------ RECORD EXCERPTS ------
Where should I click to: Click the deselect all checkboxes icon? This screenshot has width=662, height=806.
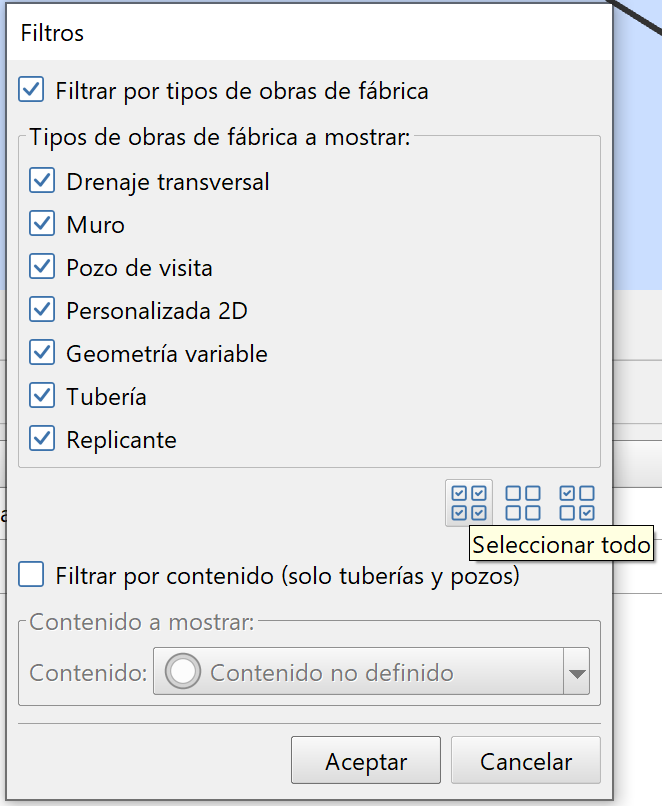[x=522, y=502]
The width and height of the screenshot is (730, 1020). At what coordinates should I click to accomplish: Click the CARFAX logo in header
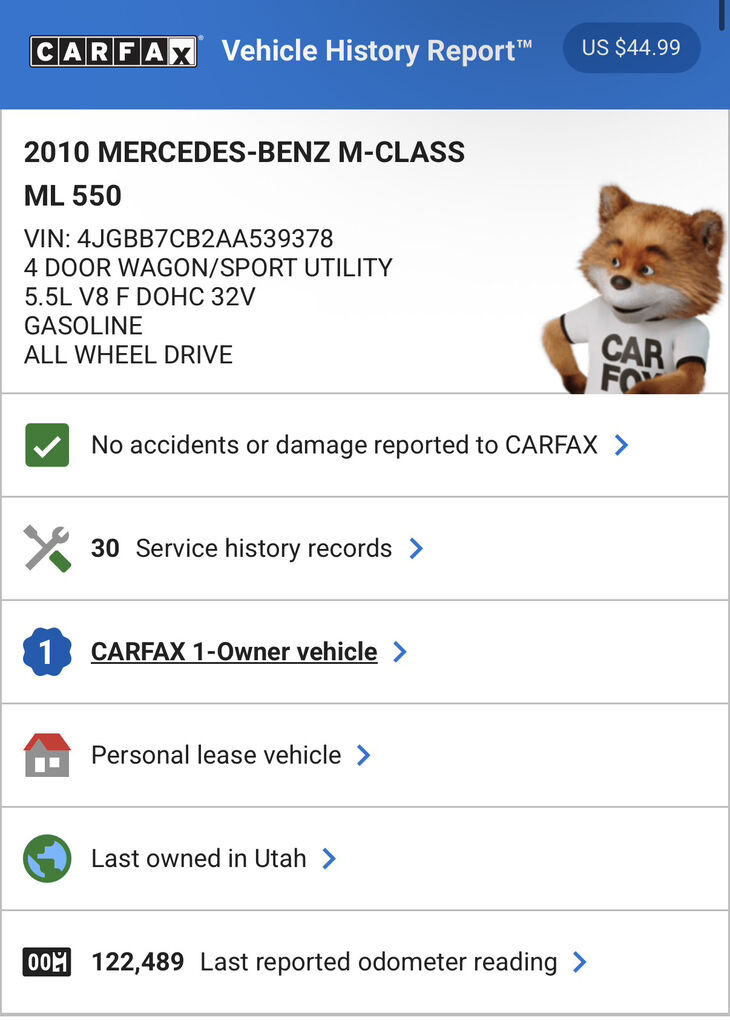point(113,51)
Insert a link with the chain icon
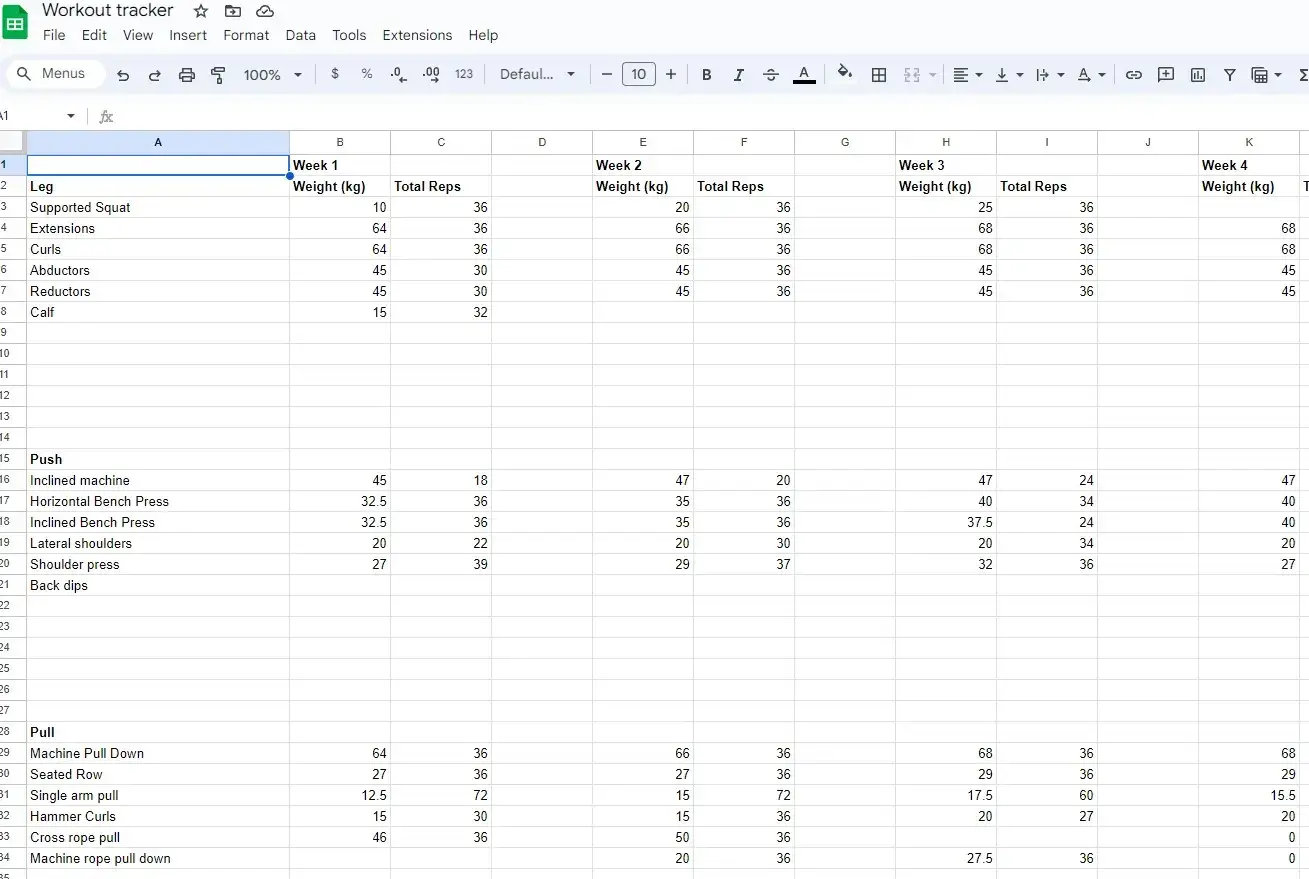 (1133, 75)
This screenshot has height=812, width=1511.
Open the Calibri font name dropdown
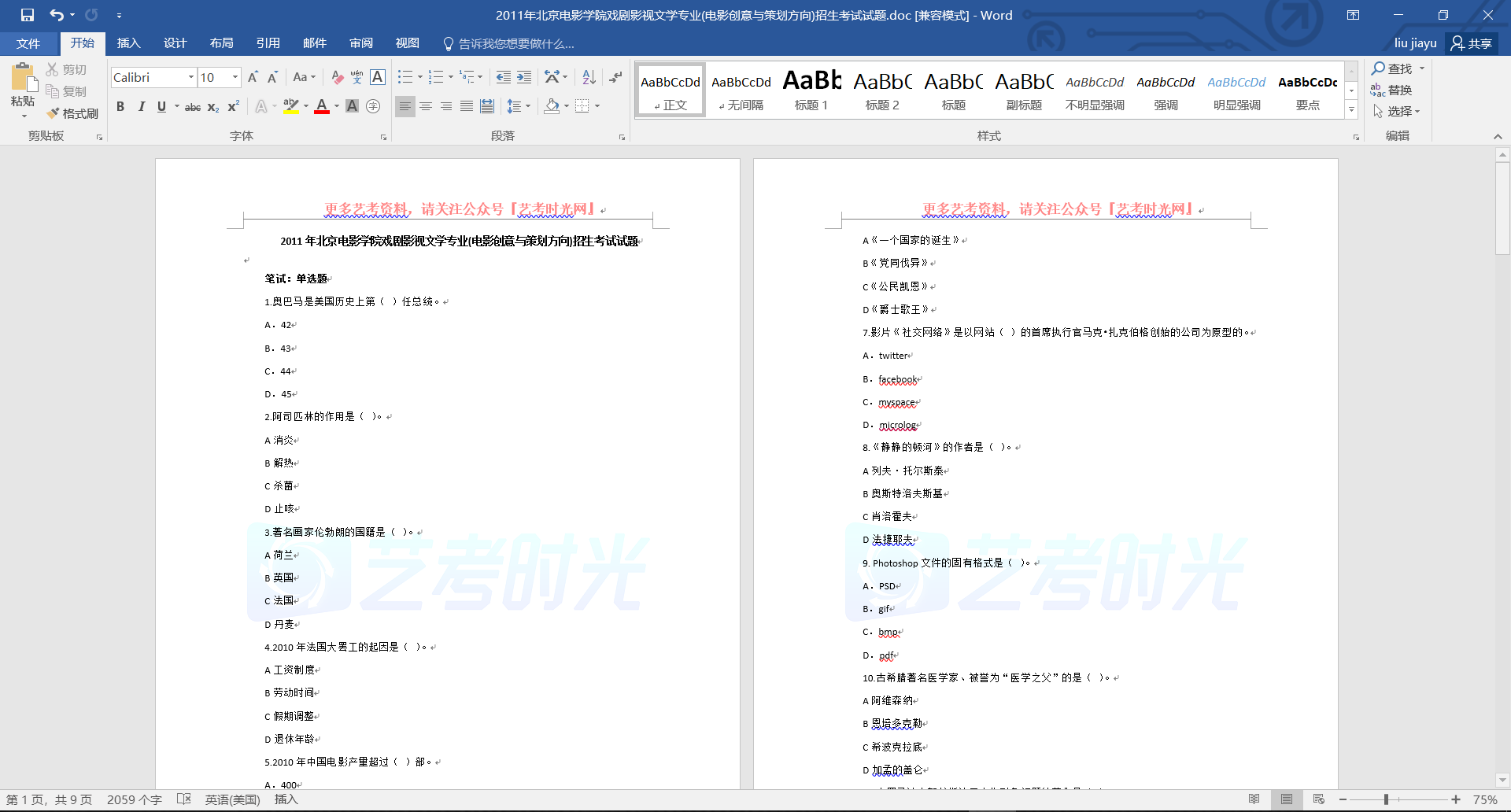tap(190, 77)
------
▸ **GIVEN INSTRUCTION**:
Extract every line of the records that contains the string "This", matching uppercase and lowercase letters exactly.

▸ **EXERCISE ANSWER**:
Where should I click to: Click the deselect all checkboxes icon? This screenshot has width=662, height=806.
This screenshot has height=812, width=1511.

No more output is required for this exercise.